But also, during that seven-year period, I had to empty four houses full of objects collected by my declining parents and deceased parents-in-law, and so I thought a lot about why we keep what we keep while we let other things go. This “grief cleaning,” as I call it, is an emotional process. For me, the decision is guided by a familiar visceral feeling that serves me in writing, too: this is something I can use.

NP: You began writing these essays about ten years ago, I think, and they piled onto each other like markings on the map. How different is this collection in its final form from what you might have intended? At what point did you realize you were searching for fragments of your own life—or rather trying to piece them together? Is the composition of the fragments—that is, both the essay collection and the memories redrawn on a map—a satisfying picture or are you still searching and tracing lines?

EM: I actually didn’t intend to write about my volunteer work at the lab, but I’m a curious person and a compulsive notetaker. My supervisor, Deborah Miller, generously shared her expertise, teaching me lab procedures and answering my many questions. And as I took notes, I began to find connections between the work archaeologists do and the work writers do: digging, processing, and repairing the artifacts of experience in order to find meaning. This insight suggested a methodology I could adopt, a lens I could apply to a collection of personal artifacts in order to process my personal loss.

As I went on, my literary interest in archaeology expanded to include contemporary objects and their owners, including the college diaries of classical archaeologist Dorothy Burr Thompson, to explore a larger question: What do salvaged or sacrificed objects reveal about how people form identity, or how a community creates its history? That’s a vein I’m still pursuing.
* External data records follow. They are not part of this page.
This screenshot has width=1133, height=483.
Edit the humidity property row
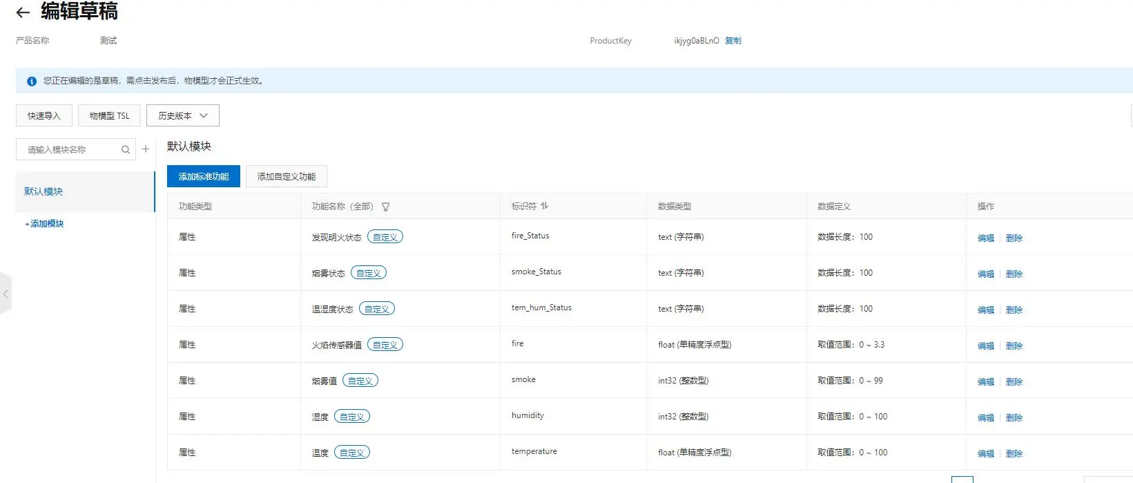click(985, 418)
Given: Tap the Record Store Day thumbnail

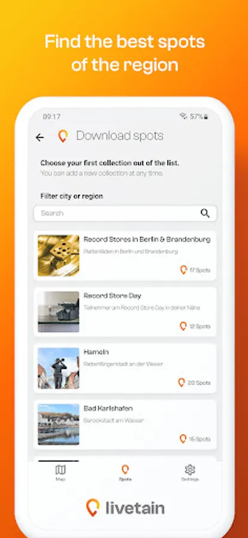Looking at the screenshot, I should click(59, 312).
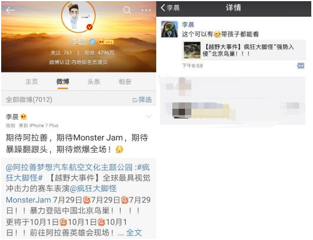The width and height of the screenshot is (313, 240).
Task: Open the 关注 761 following count
Action: tap(61, 52)
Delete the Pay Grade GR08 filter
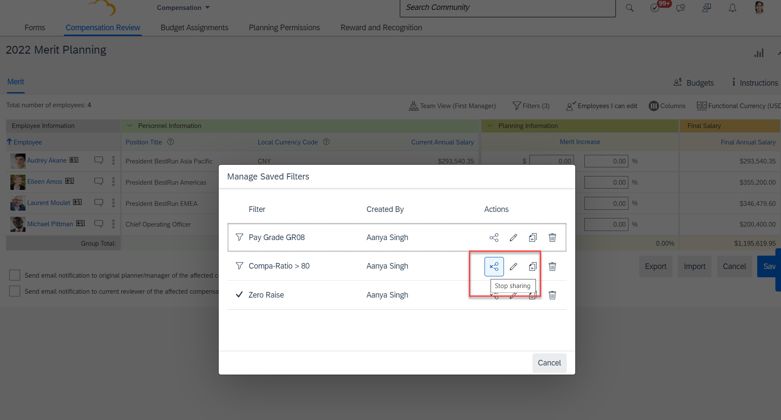This screenshot has width=781, height=420. click(x=552, y=237)
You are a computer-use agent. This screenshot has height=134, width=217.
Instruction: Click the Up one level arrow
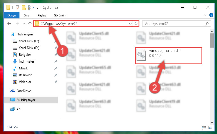(x=30, y=24)
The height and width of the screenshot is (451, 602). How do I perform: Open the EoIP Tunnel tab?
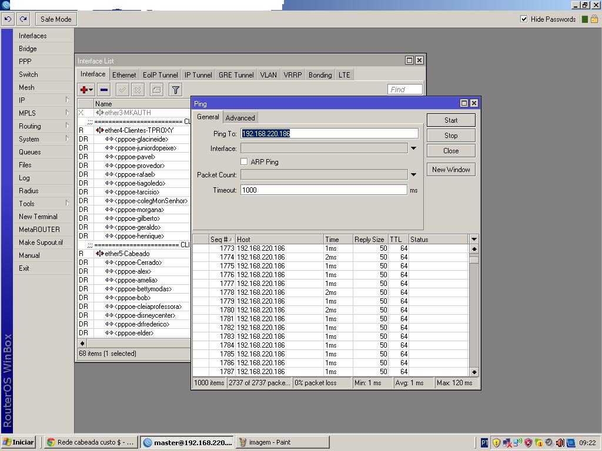(x=160, y=75)
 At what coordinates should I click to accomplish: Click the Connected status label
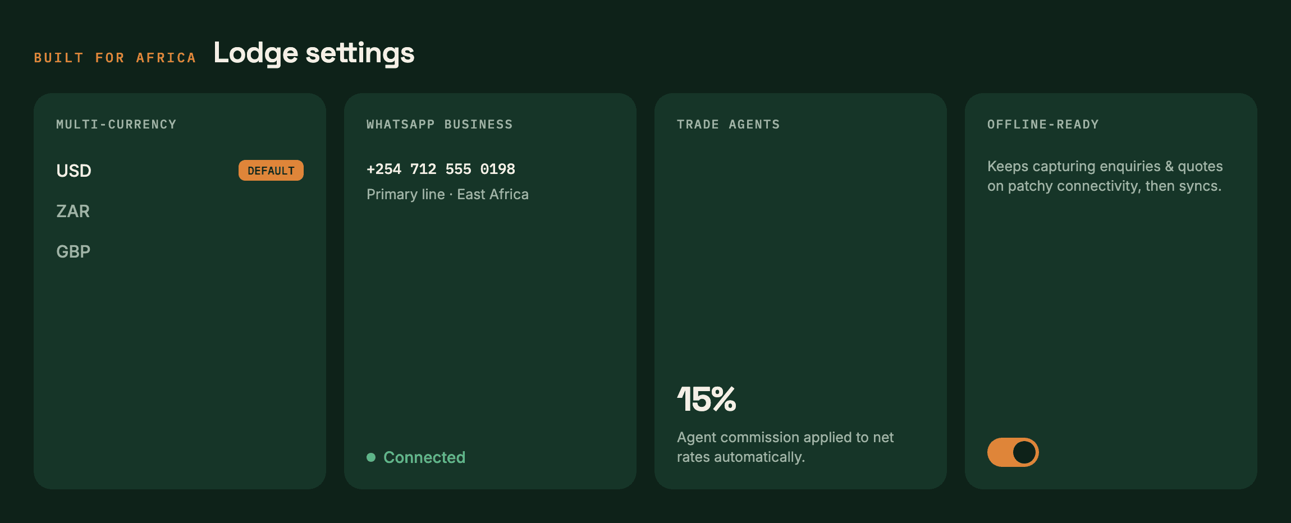424,457
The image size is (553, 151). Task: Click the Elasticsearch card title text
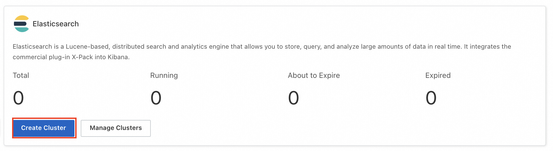click(56, 24)
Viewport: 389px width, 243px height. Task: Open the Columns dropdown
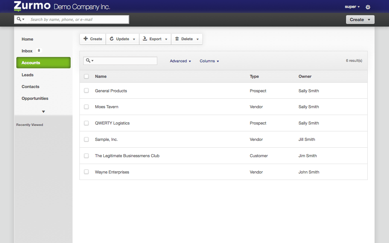209,61
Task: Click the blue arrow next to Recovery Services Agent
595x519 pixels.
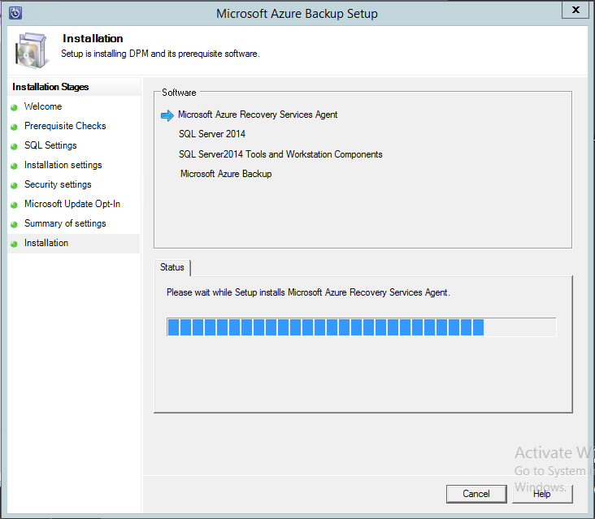Action: (167, 115)
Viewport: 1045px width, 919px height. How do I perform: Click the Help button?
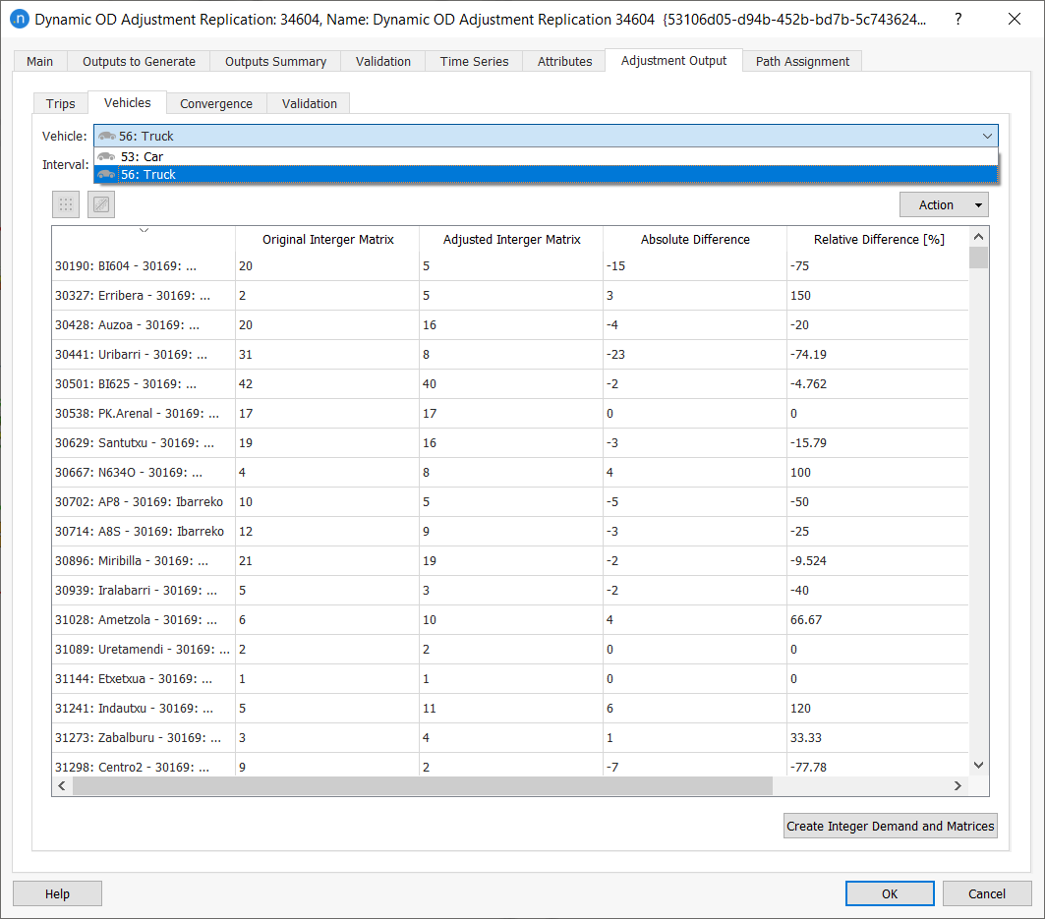point(57,893)
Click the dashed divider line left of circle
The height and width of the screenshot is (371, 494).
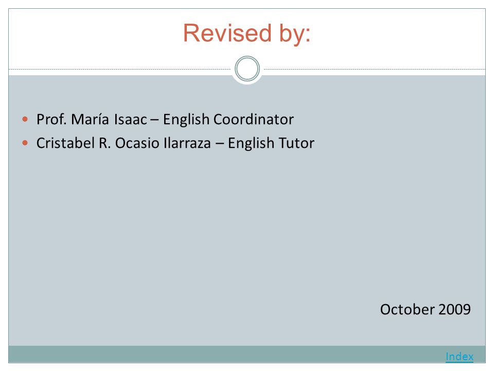pyautogui.click(x=120, y=69)
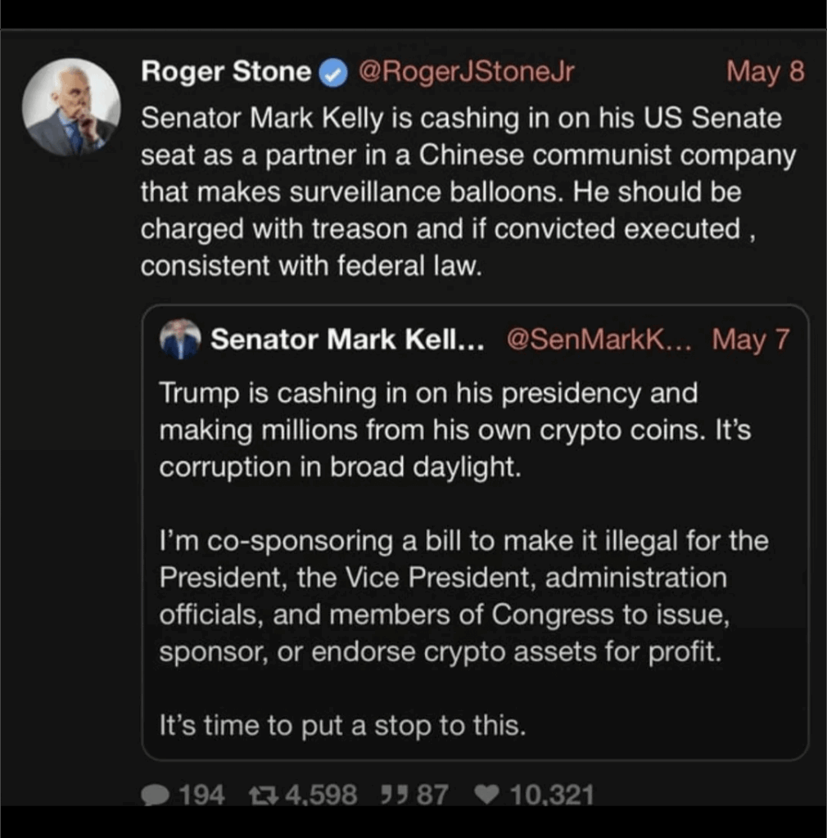Click the @SenMarkK... handle
Screen dimensions: 827x838
point(600,339)
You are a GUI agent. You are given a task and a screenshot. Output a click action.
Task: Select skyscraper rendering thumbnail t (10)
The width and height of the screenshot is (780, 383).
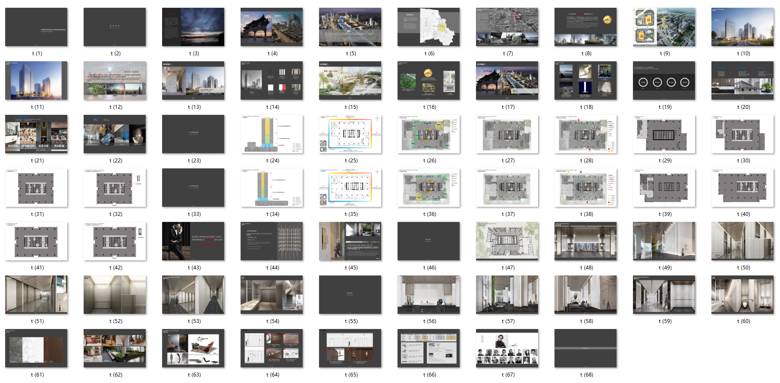click(742, 27)
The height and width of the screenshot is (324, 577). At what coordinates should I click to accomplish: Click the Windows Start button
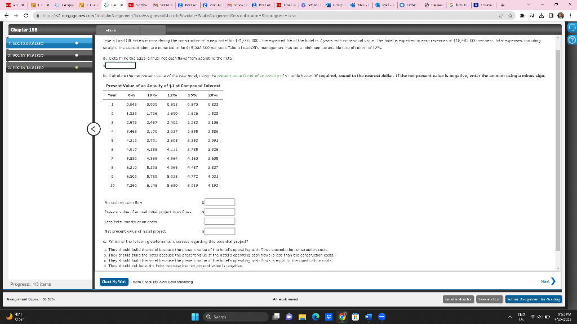195,317
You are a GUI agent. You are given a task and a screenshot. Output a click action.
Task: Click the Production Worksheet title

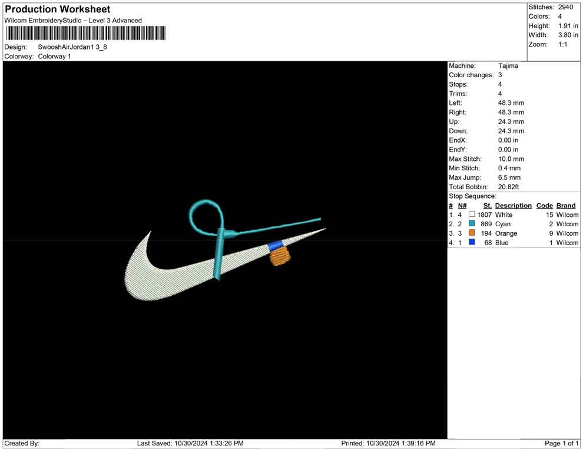coord(57,9)
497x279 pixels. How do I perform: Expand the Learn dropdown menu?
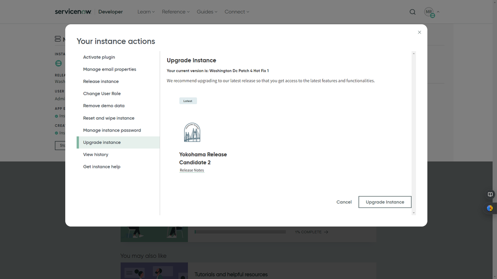click(146, 12)
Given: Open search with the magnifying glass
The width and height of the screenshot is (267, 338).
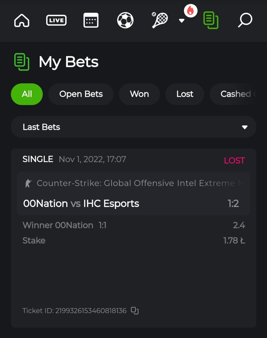Looking at the screenshot, I should click(245, 21).
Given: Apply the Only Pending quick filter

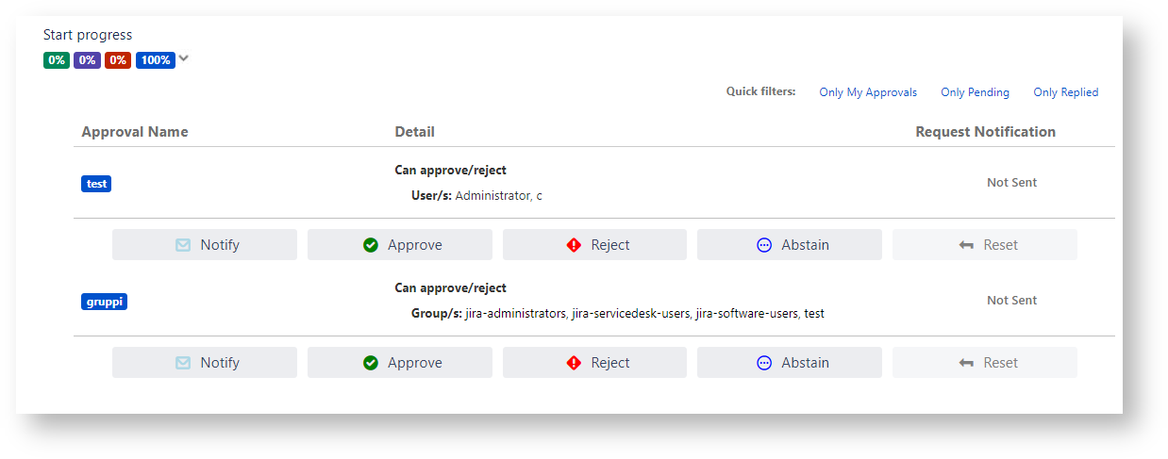Looking at the screenshot, I should pyautogui.click(x=975, y=92).
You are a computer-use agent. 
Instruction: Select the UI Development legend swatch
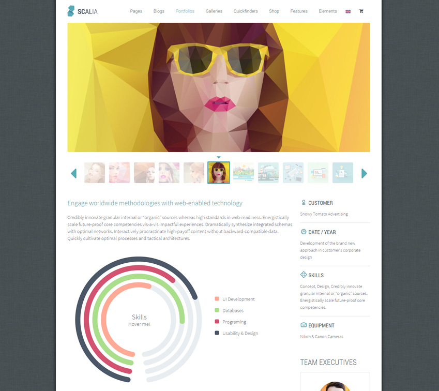(217, 299)
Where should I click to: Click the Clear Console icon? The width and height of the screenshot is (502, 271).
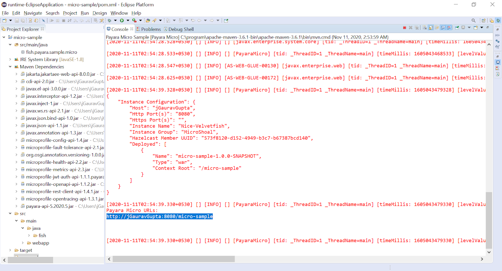pos(425,28)
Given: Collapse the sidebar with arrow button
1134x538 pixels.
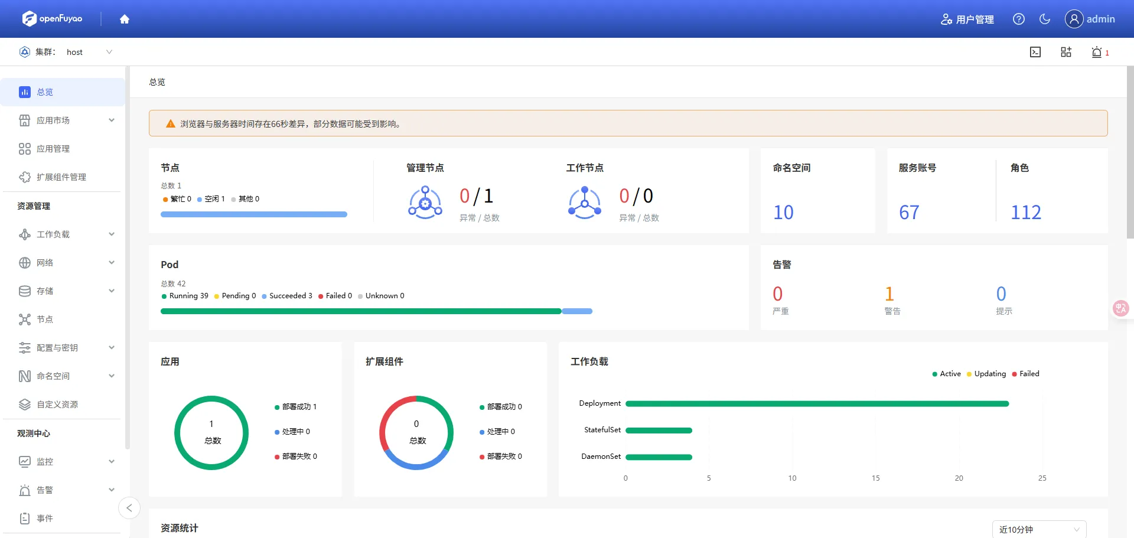Looking at the screenshot, I should pyautogui.click(x=129, y=508).
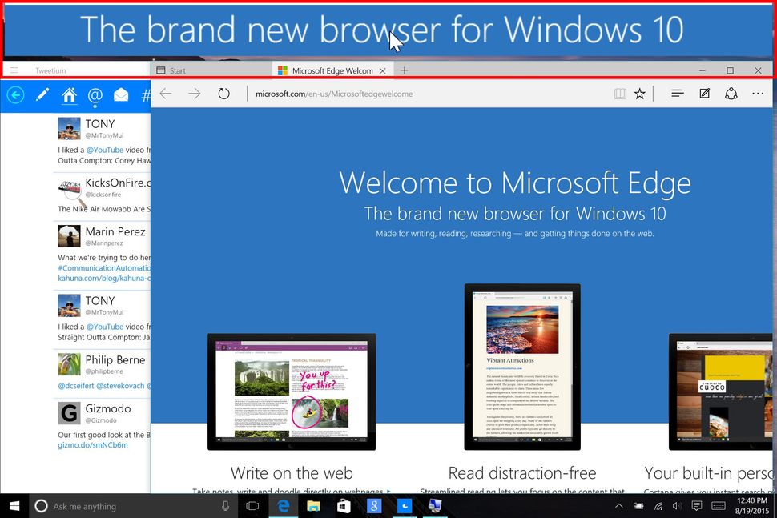Open the Edge Share panel
Screen dimensions: 777x518
click(x=731, y=94)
NP: The chapter “From Scratch,” with its repeated invocation, “let there be…” reads and feels different from the rest of the collection. It is prayerful rather than observational, a search for moral courage of some sort. How important was that invocation to you as you set out to excavate these personal, sometimes beautiful and sometimes painful memories? Did you have to say, please, “let there be words for all of this…”?

EM: Mourning, like writing, is labor—putting severed parts together, restoring order from chaos—but its process is internal and its product often invisible. Ever since I was a kid, I’ve coped with sadness by making things. And so I “processed” my grief over my father’s death by making his favorite rhubarb pie, using a recipe from my grandmother’s 1927 Farmer’s Guide Cook Book that I had already studied as an artifact. I was curious: how much of my ancestors’ knowledge had passed down to me? The pie-making was part ritual, part writing prompt.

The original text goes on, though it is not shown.